→ Exercise goal
Filter the data below, keeping only lines that contain "computer".

Stored records

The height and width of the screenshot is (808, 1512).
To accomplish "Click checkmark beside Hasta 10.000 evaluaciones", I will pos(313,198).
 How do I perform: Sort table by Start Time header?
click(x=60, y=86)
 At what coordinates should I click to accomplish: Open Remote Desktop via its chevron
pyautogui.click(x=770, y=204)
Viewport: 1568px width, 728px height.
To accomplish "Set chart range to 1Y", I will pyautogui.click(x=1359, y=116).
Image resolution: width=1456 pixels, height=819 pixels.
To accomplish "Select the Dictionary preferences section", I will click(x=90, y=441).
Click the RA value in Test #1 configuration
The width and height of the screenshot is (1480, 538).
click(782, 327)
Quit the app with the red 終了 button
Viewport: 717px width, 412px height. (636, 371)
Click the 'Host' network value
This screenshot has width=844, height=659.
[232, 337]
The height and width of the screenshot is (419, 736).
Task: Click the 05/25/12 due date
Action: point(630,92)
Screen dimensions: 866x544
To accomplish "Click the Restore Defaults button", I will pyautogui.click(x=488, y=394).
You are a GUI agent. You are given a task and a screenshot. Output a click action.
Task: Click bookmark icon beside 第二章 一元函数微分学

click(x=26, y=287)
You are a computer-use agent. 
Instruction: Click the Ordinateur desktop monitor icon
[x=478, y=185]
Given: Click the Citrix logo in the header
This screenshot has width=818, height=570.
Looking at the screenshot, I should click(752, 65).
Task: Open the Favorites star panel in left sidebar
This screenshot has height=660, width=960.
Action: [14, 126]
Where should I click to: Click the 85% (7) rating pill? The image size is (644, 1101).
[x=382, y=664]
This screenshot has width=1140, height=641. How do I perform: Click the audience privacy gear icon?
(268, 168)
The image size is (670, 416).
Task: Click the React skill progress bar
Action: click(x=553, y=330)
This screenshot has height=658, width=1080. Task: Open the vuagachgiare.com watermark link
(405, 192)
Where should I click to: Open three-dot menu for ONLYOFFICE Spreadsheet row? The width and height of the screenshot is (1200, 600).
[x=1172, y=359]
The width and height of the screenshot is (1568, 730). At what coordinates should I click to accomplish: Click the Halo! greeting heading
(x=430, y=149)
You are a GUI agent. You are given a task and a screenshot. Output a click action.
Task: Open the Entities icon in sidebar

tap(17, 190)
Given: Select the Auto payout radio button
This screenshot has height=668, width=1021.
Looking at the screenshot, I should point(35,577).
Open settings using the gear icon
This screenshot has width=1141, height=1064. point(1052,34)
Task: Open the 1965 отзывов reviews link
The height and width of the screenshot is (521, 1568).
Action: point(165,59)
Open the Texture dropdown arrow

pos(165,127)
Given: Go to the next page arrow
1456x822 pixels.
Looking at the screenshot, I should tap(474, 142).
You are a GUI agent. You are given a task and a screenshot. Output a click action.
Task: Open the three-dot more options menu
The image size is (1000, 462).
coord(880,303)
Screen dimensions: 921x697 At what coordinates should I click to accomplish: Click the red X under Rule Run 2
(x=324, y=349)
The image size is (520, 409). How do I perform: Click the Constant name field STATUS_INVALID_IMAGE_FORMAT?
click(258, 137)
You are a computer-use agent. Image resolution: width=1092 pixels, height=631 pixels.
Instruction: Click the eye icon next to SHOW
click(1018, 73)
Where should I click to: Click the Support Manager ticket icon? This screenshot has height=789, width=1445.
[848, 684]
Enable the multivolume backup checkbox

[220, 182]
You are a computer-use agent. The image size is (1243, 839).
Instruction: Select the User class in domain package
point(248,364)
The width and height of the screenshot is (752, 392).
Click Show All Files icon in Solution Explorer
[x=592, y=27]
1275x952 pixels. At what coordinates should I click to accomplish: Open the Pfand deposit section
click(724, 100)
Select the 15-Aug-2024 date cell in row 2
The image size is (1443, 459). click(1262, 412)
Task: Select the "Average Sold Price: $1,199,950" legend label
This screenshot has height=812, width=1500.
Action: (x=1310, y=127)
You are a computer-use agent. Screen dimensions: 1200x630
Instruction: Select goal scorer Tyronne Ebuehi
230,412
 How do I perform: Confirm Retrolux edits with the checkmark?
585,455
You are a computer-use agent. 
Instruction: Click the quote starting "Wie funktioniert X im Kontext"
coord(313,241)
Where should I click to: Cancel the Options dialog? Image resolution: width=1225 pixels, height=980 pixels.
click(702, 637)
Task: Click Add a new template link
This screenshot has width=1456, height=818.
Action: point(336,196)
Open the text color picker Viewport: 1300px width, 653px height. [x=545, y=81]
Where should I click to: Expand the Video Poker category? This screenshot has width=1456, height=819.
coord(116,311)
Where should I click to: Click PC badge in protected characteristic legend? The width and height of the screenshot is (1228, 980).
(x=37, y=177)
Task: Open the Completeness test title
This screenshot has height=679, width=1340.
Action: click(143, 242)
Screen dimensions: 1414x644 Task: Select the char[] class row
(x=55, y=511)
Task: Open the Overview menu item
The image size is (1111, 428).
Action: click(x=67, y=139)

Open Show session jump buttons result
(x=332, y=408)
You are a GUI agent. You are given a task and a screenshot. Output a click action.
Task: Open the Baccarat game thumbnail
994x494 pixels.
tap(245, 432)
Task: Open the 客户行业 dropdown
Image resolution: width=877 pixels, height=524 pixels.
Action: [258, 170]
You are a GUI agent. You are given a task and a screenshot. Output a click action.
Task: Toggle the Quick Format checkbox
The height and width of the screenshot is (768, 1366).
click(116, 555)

→ Your response
You are a computer-use agent. 
You are a computer-use agent. Image resolution: width=1092 pixels, height=631 pixels.
You are a computer-use agent. The image size is (1243, 839).
You are a computer-use agent. Screen dimensions: 1200x630
You are a computer-use agent. 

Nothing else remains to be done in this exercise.